Fire, one of nature’s primary carbon cycling mechanisms, will be driving atmospheric changes as the world warms.

“Fires require fuel to burn and climate strongly affects the type, quantity and quality of fuel,” says Melita Keywood of the Commonwealth Scientific and Industrial Research Organisation (CSIRO), Australia.

“Reduced water availability associated with drought may also result in drier biomass that is more readily burned in possibly more intense fires...,” added Keywood, who conducted the study with a team of scientists from the U.S., Greece, Italy, Switzerland and Germany.

“In turn, fires influence climate by the emissions to the atmosphere of aerosols and GHG (greenhouse gases), and by affecting the ability of terrestrial ecosystems to sequester carbon,” said Keywood, reports the journal Critical Reviews in Environmental Science and Technology.

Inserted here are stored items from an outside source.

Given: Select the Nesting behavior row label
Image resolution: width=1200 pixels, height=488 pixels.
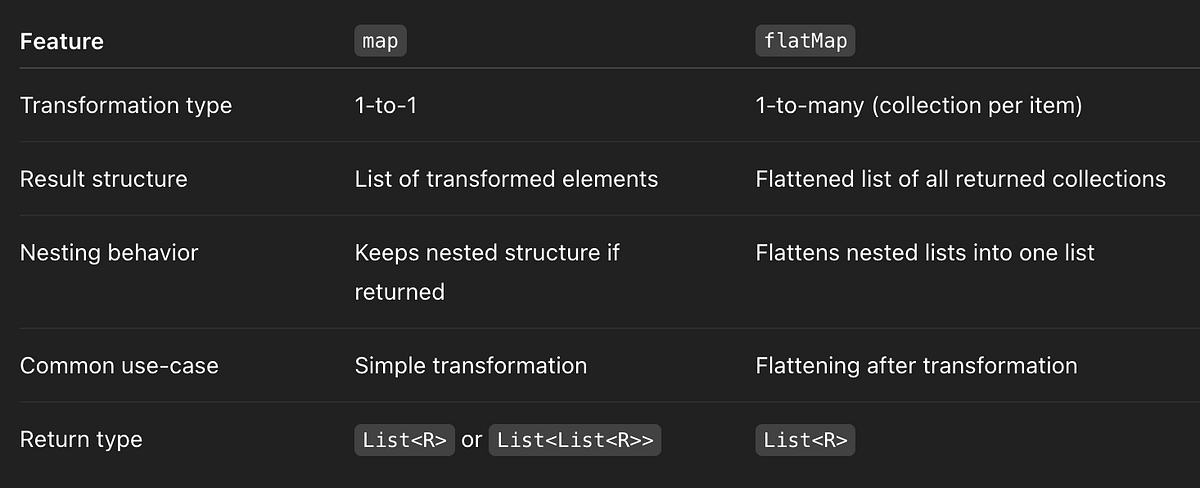Looking at the screenshot, I should (109, 253).
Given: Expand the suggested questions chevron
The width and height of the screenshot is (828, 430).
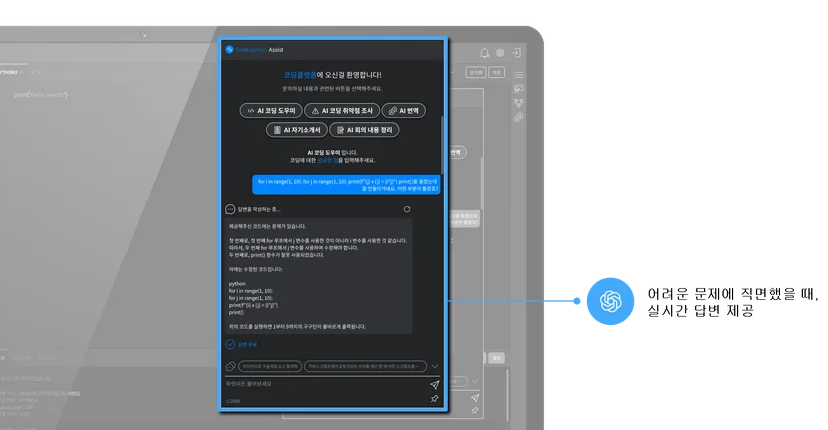Looking at the screenshot, I should pos(435,366).
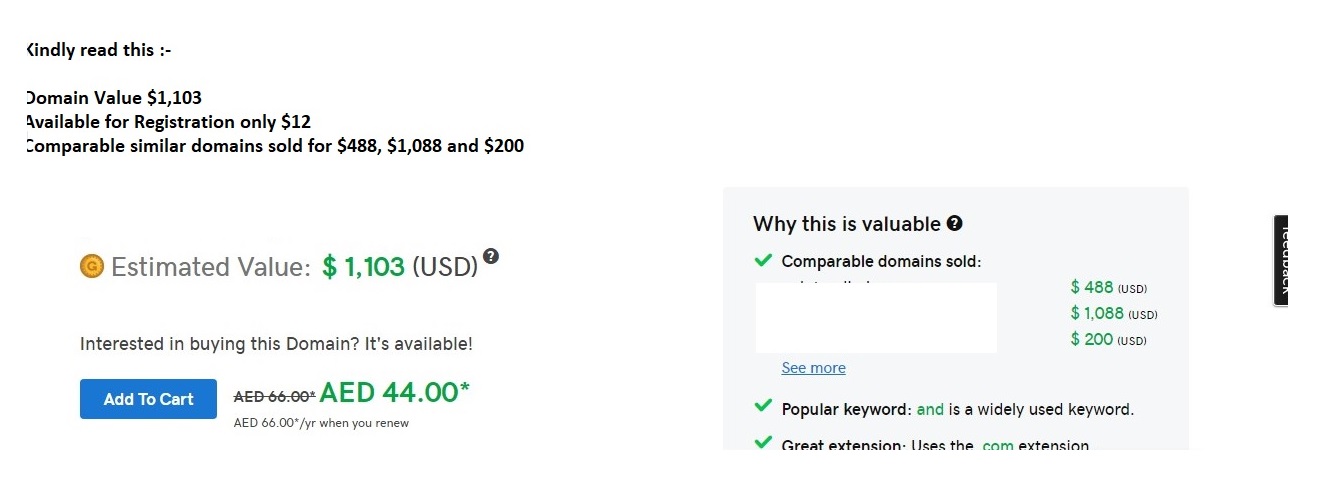The width and height of the screenshot is (1330, 502).
Task: Click green checkmark beside Great extension
Action: (763, 443)
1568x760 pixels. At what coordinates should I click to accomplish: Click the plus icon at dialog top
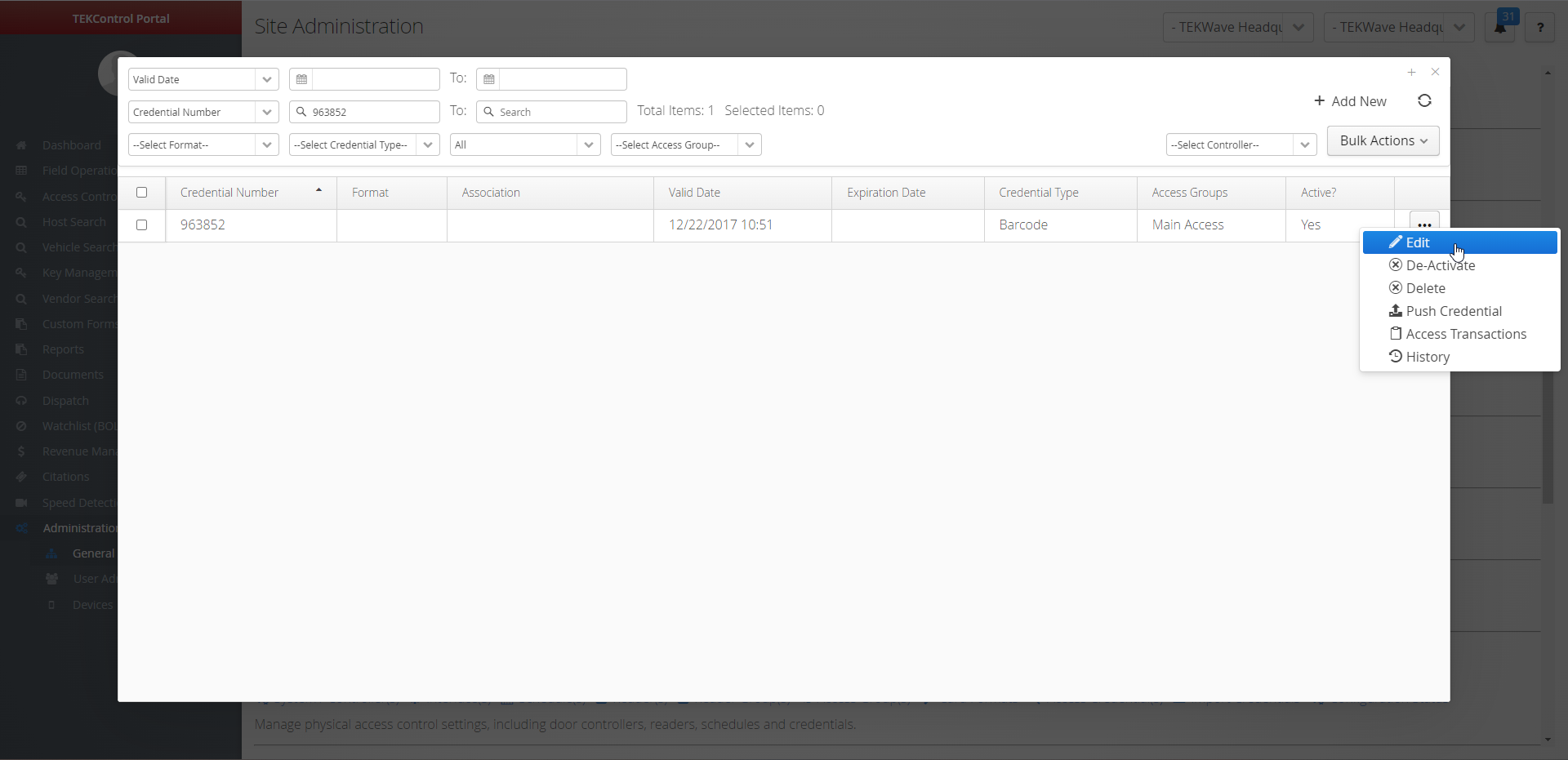(x=1411, y=73)
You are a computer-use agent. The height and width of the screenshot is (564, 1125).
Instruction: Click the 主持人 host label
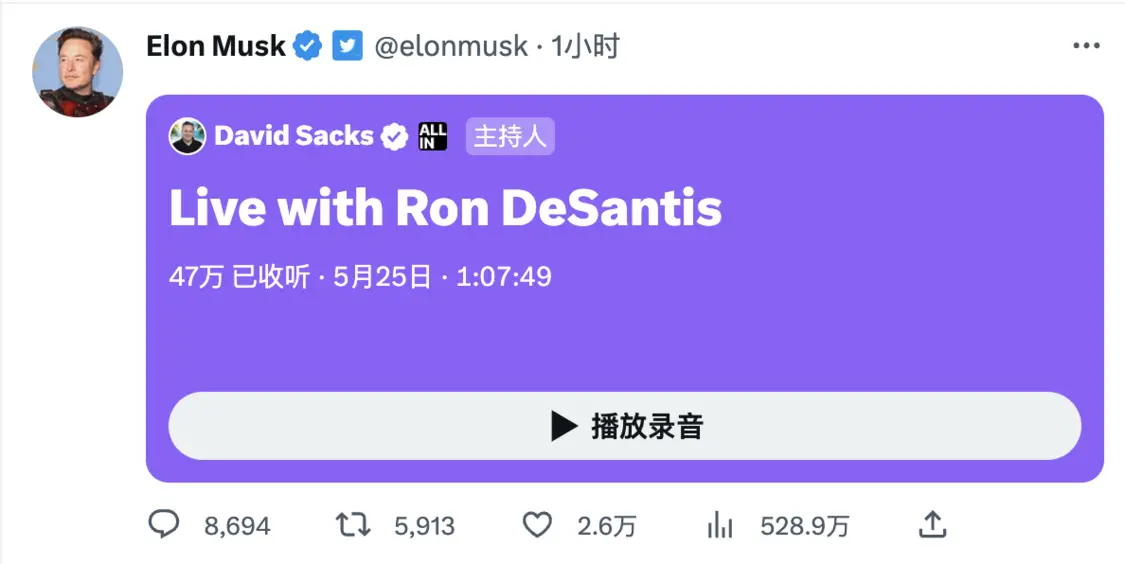click(x=510, y=137)
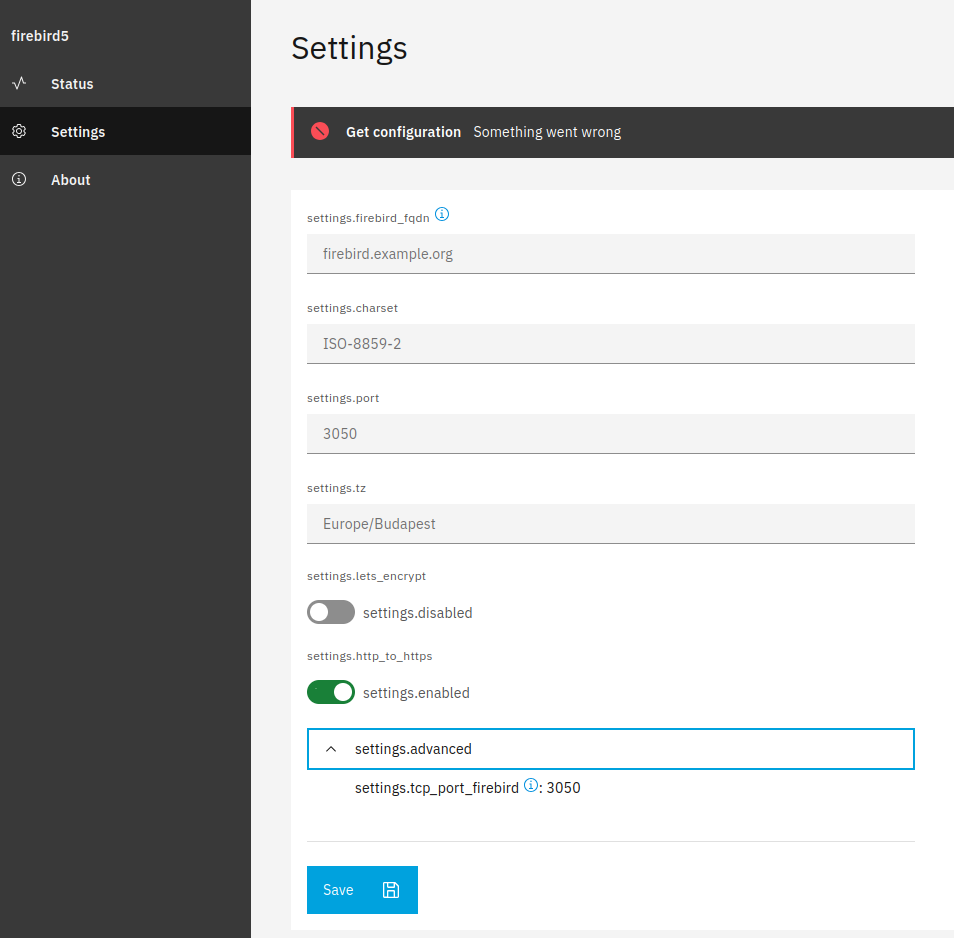Click the red error icon in notification

pyautogui.click(x=320, y=131)
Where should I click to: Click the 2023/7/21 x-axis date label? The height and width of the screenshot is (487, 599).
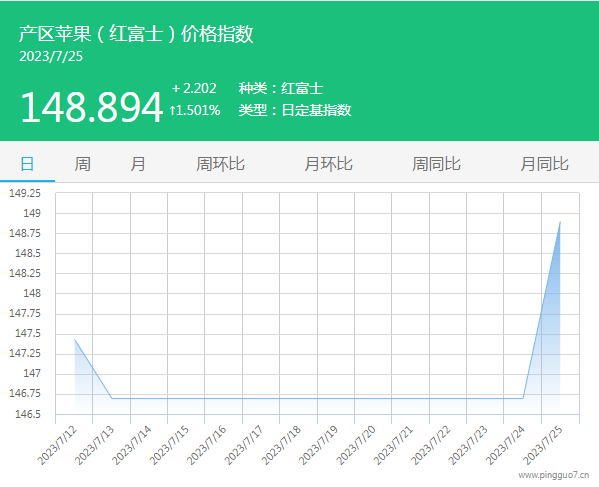coord(393,445)
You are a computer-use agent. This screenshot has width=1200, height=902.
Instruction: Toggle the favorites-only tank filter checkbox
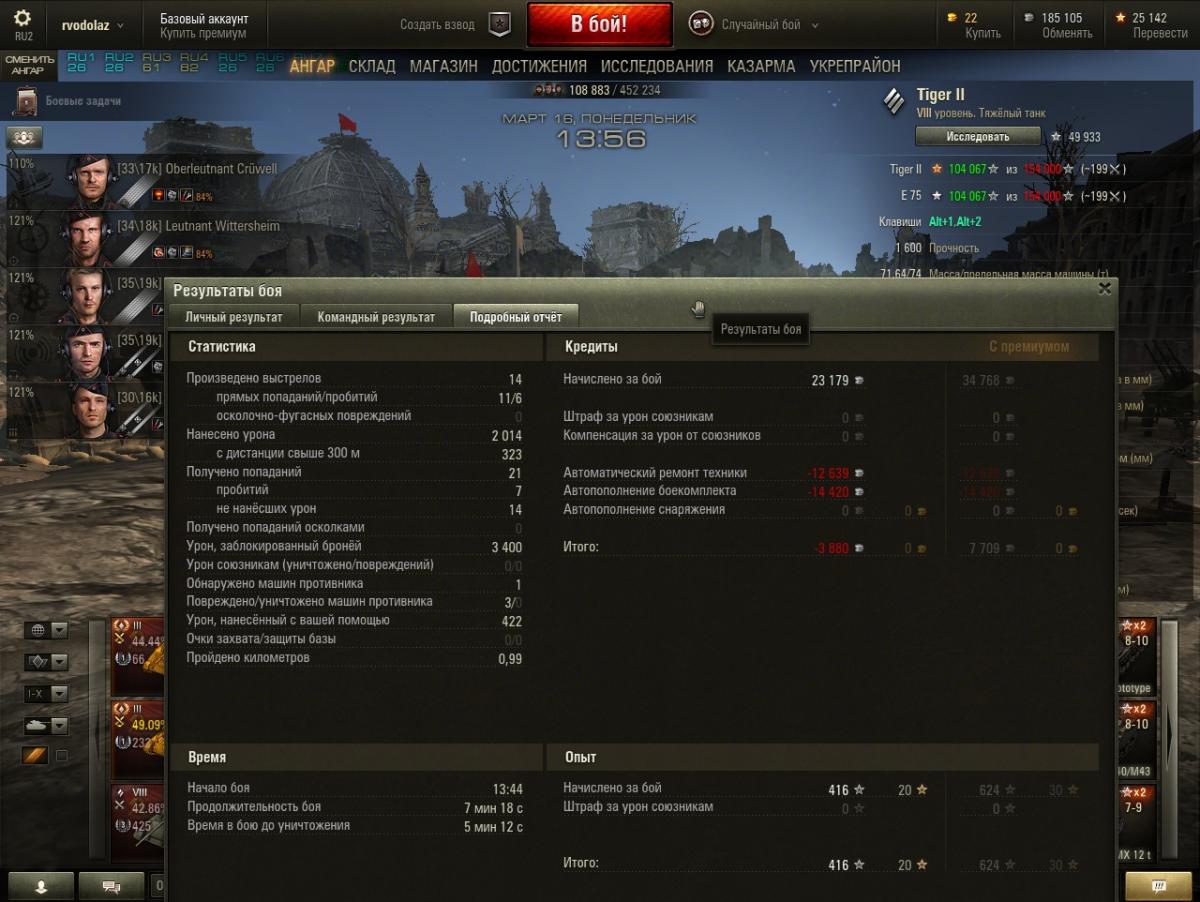point(61,756)
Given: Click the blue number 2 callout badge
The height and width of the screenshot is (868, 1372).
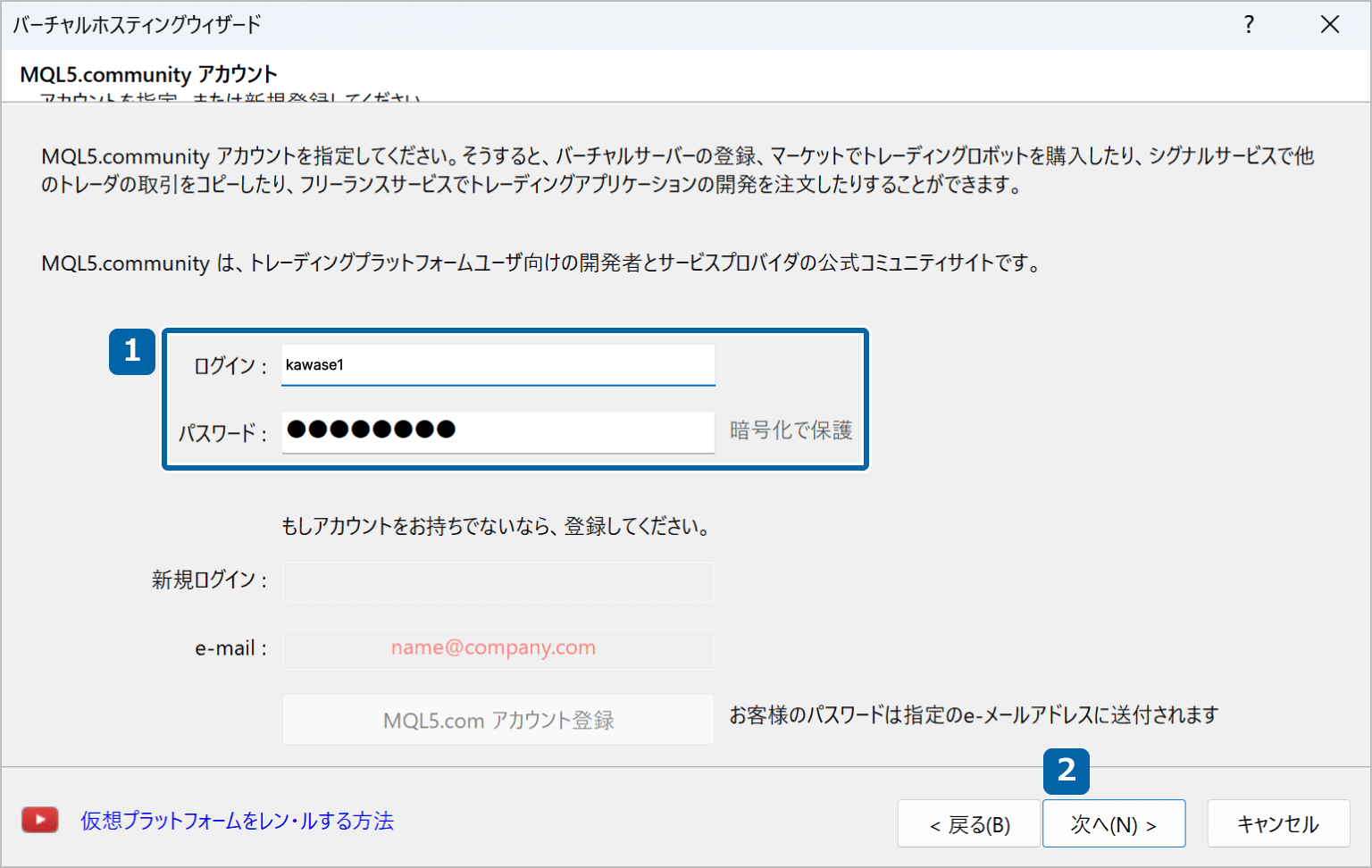Looking at the screenshot, I should point(1066,771).
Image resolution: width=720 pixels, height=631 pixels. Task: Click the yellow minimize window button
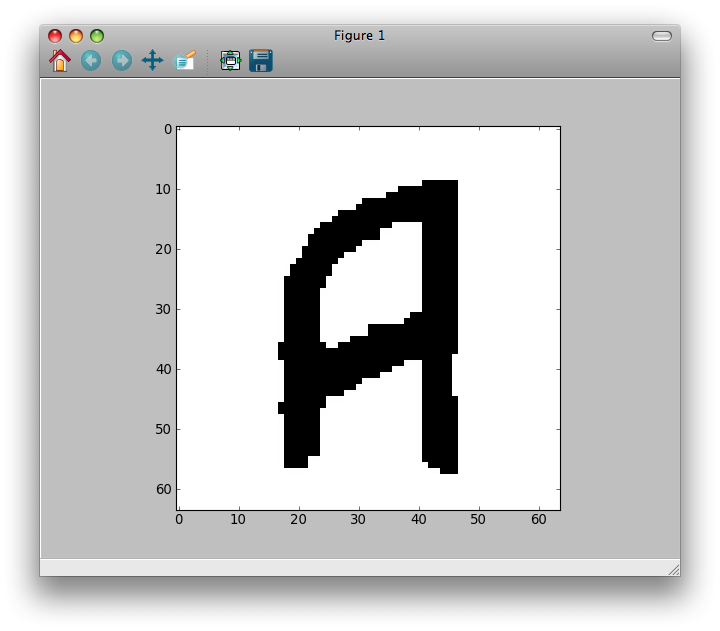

Keywood said there is some evidence that fire activity may already be increasing in Western U.S. forests and recent exceptionally intense fire events — Australian Black Saturday fires in 2009 and Russian fires in 2010 — highlight the devastation resulting from extreme weather, according to a CSIRO statement.

“Wildfires and biomass burning are important for a range of international and domestic policies — from air pollution to climate, poverty, security, food supply, and biodiversity,” said Keywood.